Sejak era 1970-an, dorongan agar aktivis feminis sekaligus menjadi lesbian dikabarkan semaki menguat. Menurut mereka, adalah hal yang aneh, jika ada feminis yang bekerjasama secara politik dengan sesame perempuan, tetapi kemudian ia pulang ke rumah dan tidur dengan laki-laki. Ruth Mahaney mengatakan: “I don’t understand you women. You do your political work with women, but you go home to men… Yeah, why do we?” (Tentang feminis lesbian, lihat: Triana Ahdiati, Gerakan Feminis Lesbian, (Yogyakarta: Kreasi Wacana, 2007).

Kedatangan kembali Irshad Manji ke Indonesia tidak bisa dipandang sebagai hal sepele. Sebab, selama ini, kaum lesbi dan pendukungnya telah melakukan berbagai gerakan menuju legalisasi praktik homo dan lesbi di Indonesia. Jurnal Perempuan, edisi Maret 2008, melaporkan, bahwa pada tanggal 6-9 November 2006, 29 pakar HAM terkemuka dari 25 negara berkumpul di Yogyakarta untuk memperjuangkan hak-hak kaum lesbian ini.

Di situ, mereka menghasilkan sebuah dokumen yang disebut: ”Prinsip-prinsip Yogyakarta terhadap Pemberlakuan Hukum Internasional atas Hak-hak Asasi Manusia yang Berkaitan dengan Orientasi Seksual, Identitas Gender dan hukum internasional sebagai landasan pijak yang lebih tinggi dalam perjuangan untuk Hak Asasi Manusia yang paling dasar (baca: kebutuhan seksual) serta kesetaraan gender, yang disebut dengan Yogyakarta Principles.”

Jurnal Perempuan itu juga menulis tentang dokumen tersebut: ”Prinsip-prinsip Yogyakarta ini merupakan tonggak sejarah (milestone) perlindungan hak-hak bagi lesbian, gay, biseksual dan transgender. Menggunakan standar-standar hukum internasional yang mengikat dimana negara-negara harus tunduk padanya.” Salah satu tuntutan para pegiat KKG dan lesbianisme adalah agar perkawinan sesama jenis juga mendapatkan legalitas di Indonesia. ”Pasal 23 Kovenan Hak Sipil dan Politik juga secara terbuka mencantumkan tentang hak membentuk keluarga dan melakukan perkawinan, tanpa membedakan bahwa pernikahan tersebut hanya berlaku atas kelompok heteroseksual,” tulis Jurnal yang mencantumkan semboyan ”untuk pencerahan dan kesetaraan”.

Baris penunjukan untuk teks dan elemen
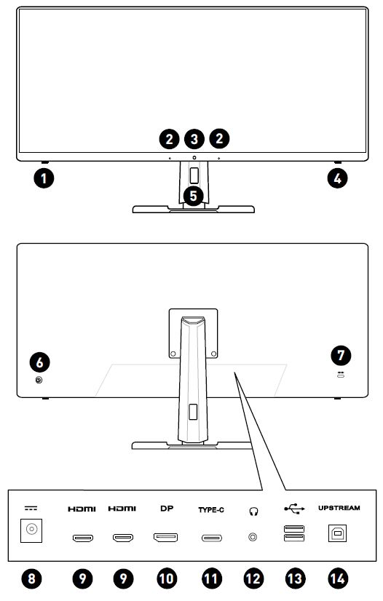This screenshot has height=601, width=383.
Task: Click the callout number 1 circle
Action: [44, 178]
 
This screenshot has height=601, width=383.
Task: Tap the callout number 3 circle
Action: [194, 139]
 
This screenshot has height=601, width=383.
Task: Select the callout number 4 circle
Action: [337, 178]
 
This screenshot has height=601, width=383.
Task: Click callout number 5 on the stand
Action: [193, 196]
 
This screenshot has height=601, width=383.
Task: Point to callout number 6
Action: [39, 362]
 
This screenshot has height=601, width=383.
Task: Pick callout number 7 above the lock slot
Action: [341, 355]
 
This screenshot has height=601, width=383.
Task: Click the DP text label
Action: [167, 509]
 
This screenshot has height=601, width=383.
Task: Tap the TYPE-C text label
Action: [211, 510]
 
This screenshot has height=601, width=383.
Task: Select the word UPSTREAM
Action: [339, 508]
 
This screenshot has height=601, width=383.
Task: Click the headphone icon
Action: [253, 512]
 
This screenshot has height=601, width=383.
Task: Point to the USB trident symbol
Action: [294, 509]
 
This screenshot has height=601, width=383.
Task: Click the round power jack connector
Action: [31, 530]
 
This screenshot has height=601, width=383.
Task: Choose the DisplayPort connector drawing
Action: [165, 538]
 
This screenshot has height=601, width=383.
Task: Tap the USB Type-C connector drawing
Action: [212, 538]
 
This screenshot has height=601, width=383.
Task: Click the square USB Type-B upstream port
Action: [337, 533]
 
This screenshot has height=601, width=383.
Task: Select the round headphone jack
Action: [253, 537]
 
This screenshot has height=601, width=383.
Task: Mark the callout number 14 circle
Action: [338, 578]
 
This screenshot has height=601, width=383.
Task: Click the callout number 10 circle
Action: [167, 578]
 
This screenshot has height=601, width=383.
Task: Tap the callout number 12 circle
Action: [253, 578]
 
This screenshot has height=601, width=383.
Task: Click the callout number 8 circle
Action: [31, 578]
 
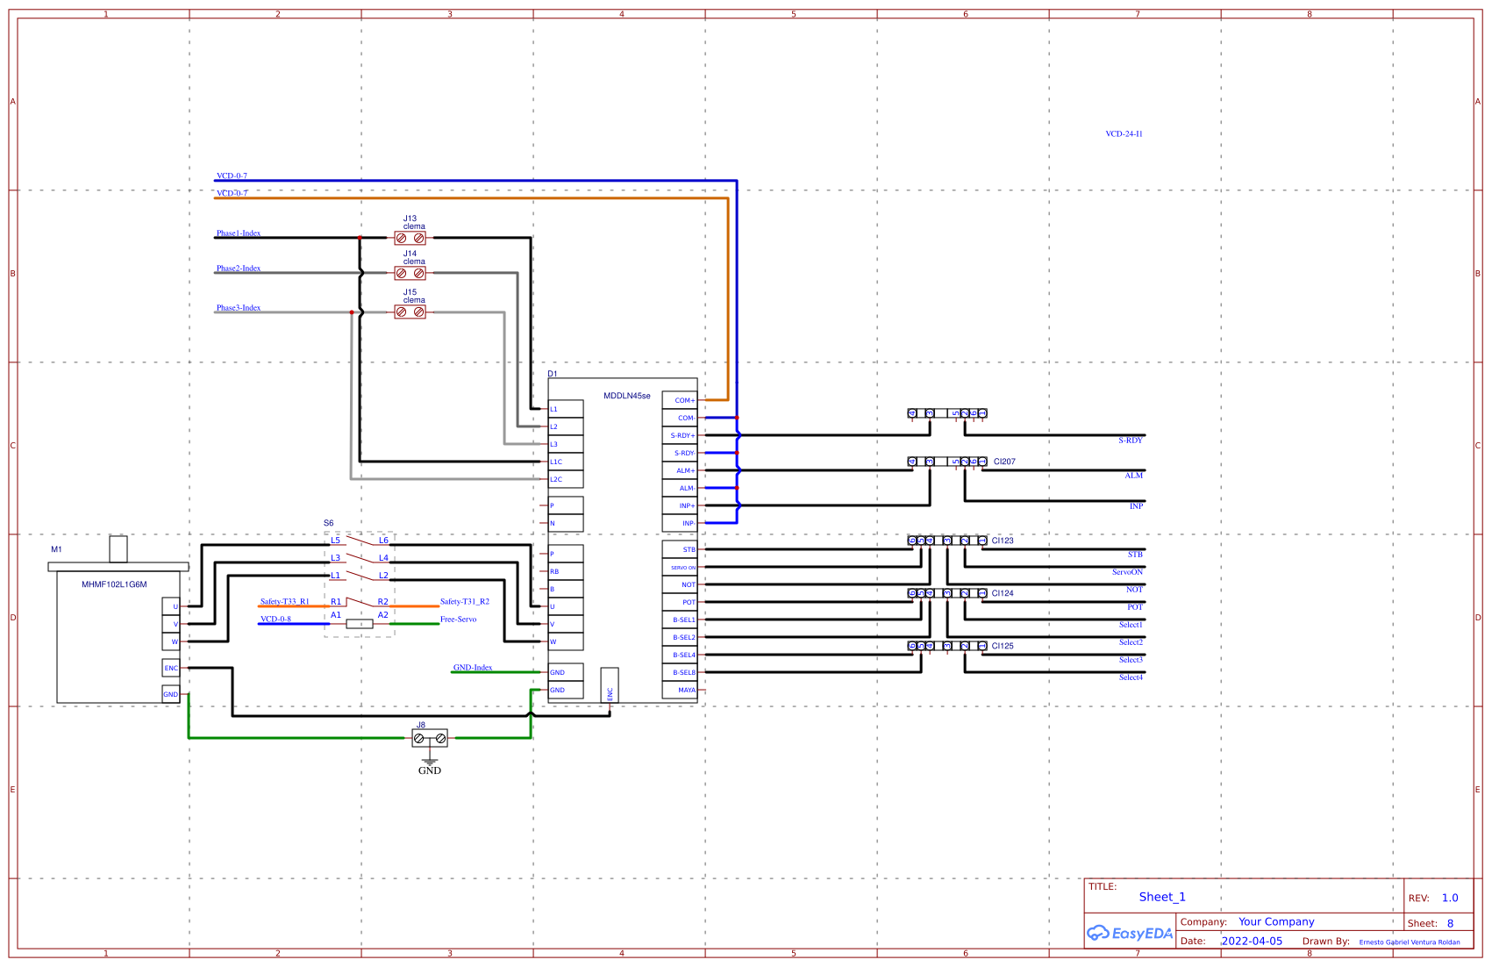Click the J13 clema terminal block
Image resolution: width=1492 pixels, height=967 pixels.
[x=410, y=238]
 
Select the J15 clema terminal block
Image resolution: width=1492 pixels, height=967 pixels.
[x=410, y=312]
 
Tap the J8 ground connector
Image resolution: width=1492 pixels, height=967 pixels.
[x=430, y=739]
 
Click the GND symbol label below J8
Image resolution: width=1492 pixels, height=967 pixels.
[x=430, y=770]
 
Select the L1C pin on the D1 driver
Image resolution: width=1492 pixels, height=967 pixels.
[x=565, y=462]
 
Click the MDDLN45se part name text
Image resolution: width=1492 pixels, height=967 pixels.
[x=627, y=396]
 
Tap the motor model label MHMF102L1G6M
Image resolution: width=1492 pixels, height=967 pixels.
[x=114, y=584]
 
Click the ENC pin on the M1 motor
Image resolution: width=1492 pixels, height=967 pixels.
[x=171, y=668]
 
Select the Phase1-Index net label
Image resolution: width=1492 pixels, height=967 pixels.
[x=239, y=233]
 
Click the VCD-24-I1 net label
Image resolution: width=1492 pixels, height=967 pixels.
[x=1124, y=134]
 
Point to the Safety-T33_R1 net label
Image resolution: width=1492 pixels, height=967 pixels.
[x=284, y=602]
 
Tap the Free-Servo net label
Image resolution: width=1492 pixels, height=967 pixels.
[x=458, y=620]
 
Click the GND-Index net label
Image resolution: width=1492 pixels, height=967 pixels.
[x=473, y=668]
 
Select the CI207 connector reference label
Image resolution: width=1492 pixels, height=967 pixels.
[x=1004, y=462]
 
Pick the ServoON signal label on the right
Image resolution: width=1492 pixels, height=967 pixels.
[x=1127, y=572]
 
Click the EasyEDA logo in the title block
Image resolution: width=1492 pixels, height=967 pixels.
[x=1130, y=934]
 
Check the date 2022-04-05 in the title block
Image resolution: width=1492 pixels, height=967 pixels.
[x=1252, y=941]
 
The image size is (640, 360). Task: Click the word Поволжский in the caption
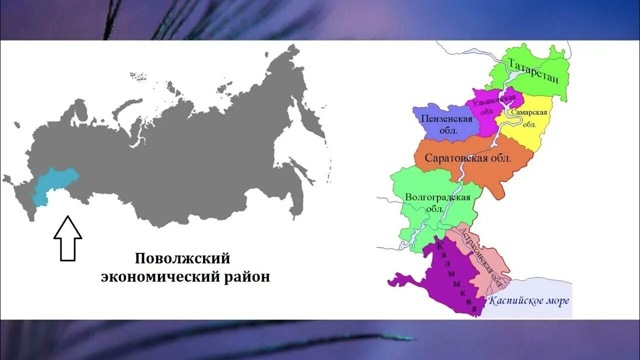point(182,258)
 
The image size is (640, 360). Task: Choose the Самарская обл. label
point(530,118)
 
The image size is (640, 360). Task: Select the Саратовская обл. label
point(468,158)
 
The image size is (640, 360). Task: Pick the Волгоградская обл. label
point(438,202)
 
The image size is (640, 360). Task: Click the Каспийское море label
point(528,301)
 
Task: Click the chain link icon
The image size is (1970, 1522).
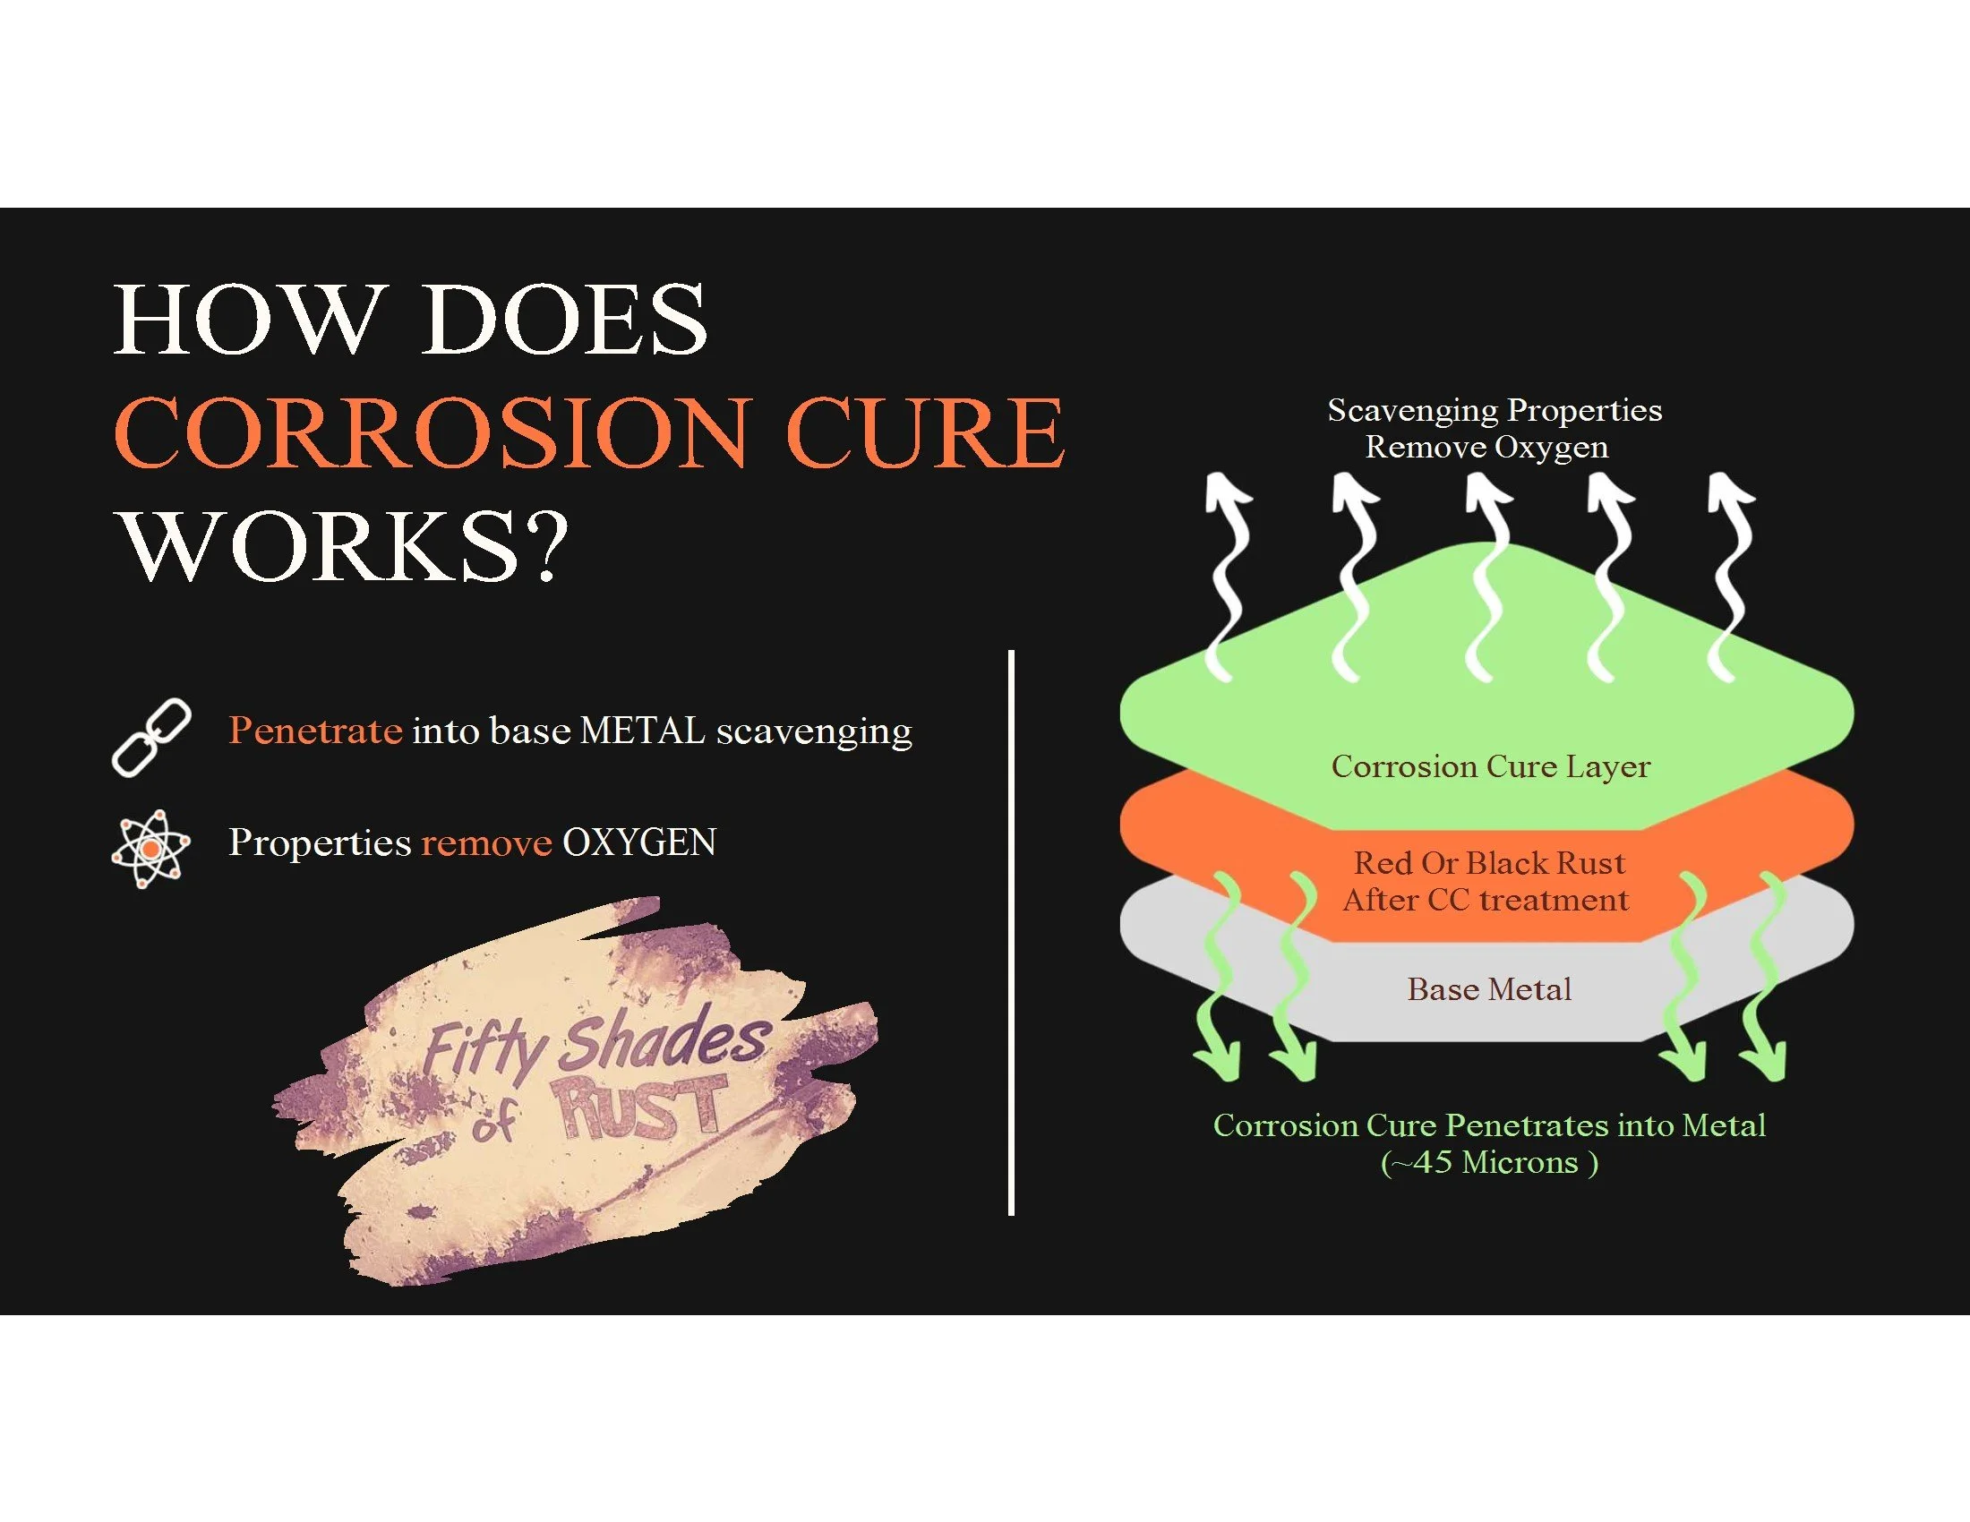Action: [150, 738]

*Ringkasan Tugas:*
Bisakah Anda mengulang kata demi kata bagian dari kutipan teks, mulai pada kata-kata yang memuat "Sejak era 1970-an, dorongan" dan berhenti setelah "Kreasi Wacana, 2007)."?

*Jawaban Latihan:*
Sejak era 1970-an, dorongan agar aktivis feminis sekaligus menjadi lesbian dikabarkan semaki menguat. Menurut mereka, adalah hal yang aneh, jika ada feminis yang bekerjasama secara politik dengan sesame perempuan, tetapi kemudian ia pulang ke rumah dan tidur dengan laki-laki. Ruth Mahaney mengatakan: “I don’t understand you women. You do your political work with women, but you go home to men… Yeah, why do we?” (Tentang feminis lesbian, lihat: Triana Ahdiati, Gerakan Feminis Lesbian, (Yogyakarta: Kreasi Wacana, 2007).